Exercício proposto 1: Devolva, sem nenhuma alteração, o trecho do texto sobre a crise do mensalão que vai de "O Alberto Dines" até "da TV Cultura.", incluindo esses dois pontos.
Exercício proposto 2: Segundo o texto sobre a crise do mensalão, quem criticou duramente a política econômica do governo em entrevista ao Estado de S. Paulo?

Texto do documento:
##########
Thursday, 25 de April de 2024 ISSN 1519-7670 - Ano 24 - nº 1284

>>Mídia, janela aberta
>>A medida da relevância

Mídia, janela aberta


Como em outros momentos da crise do “mensalão”, o noticiário se desdobra em múltiplas frentes. O governo manobra para reduzir danos políticos que possam advir do trabalho das CPIs do Congresso Nacional, mas essa linha de defesa se mostra frágil diante do surgimento constante de novos fatos. A mídia desempenha um papel decisivo no processo. É a janela por onde passam denúncias como a da ex-assessora financeira do PT em Londrina, Soraya Garcia, dispensada ontem de depor na CPI dos Correios. Soraya relaciona uma visita do deputado José Dirceu à cidade com o surgimento de 300 mil reais no caixa do partido.


A imprensa comete erros, mas ao longo da crise tem sido cautelosa. Para entender melhor isso basta comparar com o que diziam os jornais há 50 anos neste 10 de novembro, véspera do antigolpe do general Henrique Lott a favor da democracia.


Economia na linha de fogo


Pela primeira vez o maior alicerce do governo Lula, a estabilidade macroeconômica, corre risco sério. O ministro da Fazenda, Antonio Palocci, aparece no noticiário bombardeado por denúncias relacionadas com sua passagem pela prefeitura de Ribeirão Preto, para não mencionar fundos da campanha de Lula em 2002.


Hoje está previsto o depoimento na CPI dos Bingos de Vladimir Poleto, ex-diretor da Contadoria Geral da Fazenda de Ribeirão Preto. Ele teria sido o protagonista da suposta remessa de dólares voadores cubanos para o PT. Mas o fogo pesado contra Palocci partiu da ministra da Casa Civil, Dilma Roussef, que fulminou em entrevista ao Estado de S. Paulo, ontem, a política econômica do governo. Dilma não se retratou e o presidente Lula não a desautorizou.


Para ficar bem claro: quem mais preza a estabilidade da economia é o povão. Os outros sobrevivem melhor nas crises.



A medida da relevância


O Alberto Dines explica que não é o ibope que mede a relevância de um programa de televisão como a entrevista dada pelo presidente Lula no Roda Viva da TV Cultura.
##########
Material fornecido:
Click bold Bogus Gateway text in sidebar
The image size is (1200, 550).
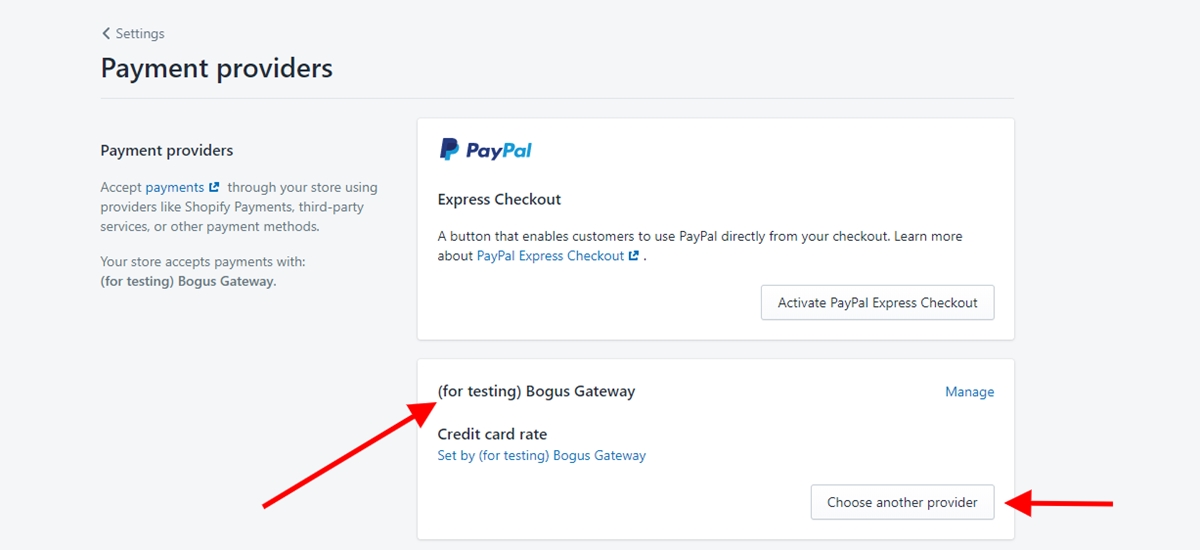coord(188,281)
##########
Resultado da tarefa 1:
O Alberto Dines explica que não é o ibope que mede a relevância de um programa de televisão como a entrevista dada pelo presidente Lula no Roda Viva da TV Cultura.

Resultado da tarefa 2: A ministra da Casa Civil, Dilma Roussef.